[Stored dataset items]

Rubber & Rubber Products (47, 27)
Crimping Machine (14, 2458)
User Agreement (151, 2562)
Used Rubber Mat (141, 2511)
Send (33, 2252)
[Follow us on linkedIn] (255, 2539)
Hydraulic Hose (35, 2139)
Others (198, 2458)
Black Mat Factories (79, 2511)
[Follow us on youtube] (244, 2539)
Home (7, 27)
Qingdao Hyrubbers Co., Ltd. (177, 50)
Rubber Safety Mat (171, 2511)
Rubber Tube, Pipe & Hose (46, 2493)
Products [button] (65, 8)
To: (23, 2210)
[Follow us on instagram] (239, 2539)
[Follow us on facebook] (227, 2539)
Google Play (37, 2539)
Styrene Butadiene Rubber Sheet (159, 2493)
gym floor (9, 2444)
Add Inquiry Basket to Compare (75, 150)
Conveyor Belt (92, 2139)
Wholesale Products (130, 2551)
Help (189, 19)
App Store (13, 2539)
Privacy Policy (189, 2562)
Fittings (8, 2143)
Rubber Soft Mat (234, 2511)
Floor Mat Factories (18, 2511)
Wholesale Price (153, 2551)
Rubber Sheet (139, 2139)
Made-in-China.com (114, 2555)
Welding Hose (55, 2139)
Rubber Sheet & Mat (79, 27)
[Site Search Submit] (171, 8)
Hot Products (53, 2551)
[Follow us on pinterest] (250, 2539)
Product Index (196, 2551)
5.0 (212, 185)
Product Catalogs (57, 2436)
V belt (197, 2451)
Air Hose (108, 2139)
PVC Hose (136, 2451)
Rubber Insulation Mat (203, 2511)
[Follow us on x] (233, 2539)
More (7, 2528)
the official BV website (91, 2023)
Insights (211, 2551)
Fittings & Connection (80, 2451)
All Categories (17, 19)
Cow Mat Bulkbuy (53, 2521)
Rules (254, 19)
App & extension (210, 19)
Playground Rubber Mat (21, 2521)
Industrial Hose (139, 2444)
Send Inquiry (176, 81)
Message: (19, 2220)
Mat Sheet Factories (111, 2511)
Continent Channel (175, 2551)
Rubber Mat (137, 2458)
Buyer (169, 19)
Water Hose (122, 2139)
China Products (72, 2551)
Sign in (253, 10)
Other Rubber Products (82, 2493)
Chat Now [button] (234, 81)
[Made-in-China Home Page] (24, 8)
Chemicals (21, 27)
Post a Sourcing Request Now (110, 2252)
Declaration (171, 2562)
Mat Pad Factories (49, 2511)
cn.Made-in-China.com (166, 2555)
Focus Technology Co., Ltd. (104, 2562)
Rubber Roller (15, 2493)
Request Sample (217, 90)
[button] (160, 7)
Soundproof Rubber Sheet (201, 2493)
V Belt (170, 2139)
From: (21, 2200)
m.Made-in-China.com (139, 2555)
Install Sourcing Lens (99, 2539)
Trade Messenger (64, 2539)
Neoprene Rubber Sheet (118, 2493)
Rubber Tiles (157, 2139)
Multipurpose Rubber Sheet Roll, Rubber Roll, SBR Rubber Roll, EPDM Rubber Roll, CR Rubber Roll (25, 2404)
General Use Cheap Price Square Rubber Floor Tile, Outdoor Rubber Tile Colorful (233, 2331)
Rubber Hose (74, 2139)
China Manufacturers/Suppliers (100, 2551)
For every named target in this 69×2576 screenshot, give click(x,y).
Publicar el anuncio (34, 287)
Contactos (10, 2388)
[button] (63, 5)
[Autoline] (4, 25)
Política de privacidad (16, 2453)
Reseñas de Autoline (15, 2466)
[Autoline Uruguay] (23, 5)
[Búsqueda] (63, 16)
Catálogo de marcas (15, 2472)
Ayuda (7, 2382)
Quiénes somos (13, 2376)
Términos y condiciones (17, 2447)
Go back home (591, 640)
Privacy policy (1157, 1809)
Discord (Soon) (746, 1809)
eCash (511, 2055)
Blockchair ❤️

Task to complete:
Could you transcribe all of the entries exactly, leaving nothing out?

Exercise response:
Rubber & Rubber Products (47, 27)
Crimping Machine (14, 2458)
User Agreement (151, 2562)
Used Rubber Mat (141, 2511)
Send (33, 2252)
[Follow us on linkedIn] (255, 2539)
Hydraulic Hose (35, 2139)
Others (198, 2458)
Black Mat Factories (79, 2511)
[Follow us on youtube] (244, 2539)
Home (7, 27)
Qingdao Hyrubbers Co., Ltd. (177, 50)
Rubber Safety Mat (171, 2511)
Rubber Tube, Pipe & Hose (46, 2493)
Products [button] (65, 8)
To: (23, 2210)
[Follow us on instagram] (239, 2539)
[Follow us on facebook] (227, 2539)
Google Play (37, 2539)
Styrene Butadiene Rubber Sheet (159, 2493)
gym floor (9, 2444)
Add Inquiry Basket to Compare (75, 150)
Conveyor Belt (92, 2139)
Wholesale Products (130, 2551)
Help (189, 19)
App Store (13, 2539)
Privacy Policy (189, 2562)
Fittings (8, 2143)
Rubber Soft Mat (234, 2511)
Floor Mat Factories (18, 2511)
Wholesale Price (153, 2551)
Rubber Sheet (139, 2139)
Made-in-China.com (114, 2555)
Welding Hose (55, 2139)
Rubber Sheet & Mat (79, 27)
[Site Search Submit] (171, 8)
Hot Products (53, 2551)
[Follow us on pinterest] (250, 2539)
Product Index (196, 2551)
5.0 (212, 185)
Product Catalogs (57, 2436)
V belt (197, 2451)
Air Hose (108, 2139)
PVC Hose (136, 2451)
Rubber Insulation Mat (203, 2511)
[Follow us on x] (233, 2539)
More (7, 2528)
the official BV website (91, 2023)
Insights (211, 2551)
Fittings & Connection (80, 2451)
All Categories (17, 19)
Cow Mat Bulkbuy (53, 2521)
Rules (254, 19)
App & extension (210, 19)
Playground Rubber Mat (21, 2521)
Industrial Hose (139, 2444)
Send Inquiry (176, 81)
Message: (19, 2220)
Mat Sheet Factories (111, 2511)
Continent Channel (175, 2551)
Rubber Mat (137, 2458)
Buyer (169, 19)
Water Hose (122, 2139)
China Products (72, 2551)
Sign in (253, 10)
Other Rubber Products (82, 2493)
Chat Now [button] (234, 81)
[Made-in-China Home Page] (24, 8)
Chemicals (21, 27)
Post a Sourcing Request Now (110, 2252)
Declaration (171, 2562)
Mat Pad Factories (49, 2511)
cn.Made-in-China.com (166, 2555)
Focus Technology Co., Ltd. (104, 2562)
Rubber Roller (15, 2493)
Request Sample (217, 90)
[button] (160, 7)
Soundproof Rubber Sheet (201, 2493)
V Belt (170, 2139)
From: (21, 2200)
m.Made-in-China.com (139, 2555)
Install Sourcing Lens (99, 2539)
Trade Messenger (64, 2539)
Neoprene Rubber Sheet (118, 2493)
Rubber Tiles (157, 2139)
Multipurpose Rubber Sheet Roll, Rubber Roll, SBR Rubber Roll, EPDM Rubber Roll, CR Rubber Roll (25, 2404)
General Use Cheap Price Square Rubber Floor Tile, Outdoor Rubber Tile Colorful (233, 2331)
Rubber Hose (74, 2139)
China Manufacturers/Suppliers (100, 2551)
For every named target in this 69×2576 screenshot, give click(x,y).
Publicar el anuncio (34, 287)
Contactos (10, 2388)
[button] (63, 5)
[Autoline] (4, 25)
Política de privacidad (16, 2453)
Reseñas de Autoline (15, 2466)
[Autoline Uruguay] (23, 5)
[Búsqueda] (63, 16)
Catálogo de marcas (15, 2472)
Ayuda (7, 2382)
Quiénes somos (13, 2376)
Términos y condiciones (17, 2447)
Go back home (591, 640)
Privacy policy (1157, 1809)
Discord (Soon) (746, 1809)
eCash (511, 2055)
Blockchair ❤️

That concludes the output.